如何使用在 tensorflow (Keras) 中给出的注意力或添加注意力层来完成 NER 任务?

时间:2021-01-18 05:52:01

标签: tensorflow keras deep-learning nlp tensorflow2.0

我正在使用 NER 制作 Bi-LSTM 模型。我想使用 Attention 层。我想适合该 Attention 层的正确方法是什么?给出了两个层:tf.keras.layers.Attentiontf.keras.layers.AdditiveAttention。我认为它使用了 LSTM 的所有隐藏状态以及最后的输出,但我不太确定。下面是代码。请告诉我该把那个 Attention 层放在哪里?文档对我没有帮助。所有其他答案都使用了自己的 CustomAttention() 层。

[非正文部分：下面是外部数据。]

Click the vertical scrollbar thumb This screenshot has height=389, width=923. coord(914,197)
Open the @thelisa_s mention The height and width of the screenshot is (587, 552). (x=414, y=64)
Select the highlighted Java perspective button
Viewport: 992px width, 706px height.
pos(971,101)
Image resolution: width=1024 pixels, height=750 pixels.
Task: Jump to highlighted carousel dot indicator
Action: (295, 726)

def build_model(vocab_size:int,n_tags:int,max_len:int,emb_dim:int=300,emb_weights=False,use_elmo:bool=False,use_crf:bool=False,train_embedding:bool=False):
    '''
    Build and return a Keras model based on the given inputs
    args:
        n_tags: No of unique 'y' tags present in the data
        max_len: Maximum length of sentence to use
        emb_dim: Size of embedding dimension
        emb_weights: pretrained Embedding Weights for Embedding Layer. if False, use default
        use_elmo: Whether to use Elmo Embeddings
        use_crf: Whether to use the CRF layer
        train_embedding: Whether to train the embeddings weights
    out:
        Keras model. See comments for each type of loss function and metric to use
    '''
    assert not(isinstance(emb_weights,np.ndarray) and  use_elmo), "Either provide embedding weights or use ELMO. Not both"
    
    inputs = Input(shape=(max_len,))
    
    if isinstance(emb_weights,np.ndarray):
        x = Embedding(trainable=train_embedding,input_dim=vocab_size, output_dim=emb_dim, input_length=max_len, mask_zero=True, embeddings_initializer=keras.initializers.Constant(emb_weights))(inputs)
    elif use_elmo:
        x = Lambda(ElmoEmbedding, output_shape=(max_len, 1024))(inputs) # Lambda will create a layer based on the function defined  
    else: # use default Embeddings
        x = Embedding(input_dim=vocab_size, output_dim=emb_dim, input_length=max_len, mask_zero=True,)(inputs) # n_words = vocab_size
    
    x = Bidirectional(LSTM(units=50, return_sequences=True,recurrent_dropout=0.1))(x)
# I think the attention layer will come here but I'm not sure exactly how to implement it here.
    
    if use_crf: 
        try: # If you can not modify your crf.py file, it'll use the second package 
            x = Dense(50, activation="relu")(x) # use TimeDistributed(Dense(50, activation="relu")(x)) in case otherwise
            crf = CRF(n_tags) # Instantiate CRF layer
            out = crf(x) 
            model = Model(inputs, out)
            return model # use crf_loss and crf_accuracy at compile time
        
        except:
            output = Dense(n_tags, activation=None)(x)
            crf = CRF_TF2(dtype='float32') # it does not take any n_tags. See the documentation.
            output = crf(output)
            base_model = Model(inputs, output)
            model = ModelWithCRFLoss(base_model) # It has Loss and Metric already. Change the model if you want to use DiceLoss.
            return model # Do not use any metric or loss with this model.compile(). Just use Optimizer and run training

    else:
        out = Dense(n_tags, activation="softmax")(x) # Wrap it around TimeDistributed(Dense()) if you have old versions
        model = Model(inputs, out)
        return model # use "sparse_categorical_crossentropy", "accuracy"

0 个答案:

没有答案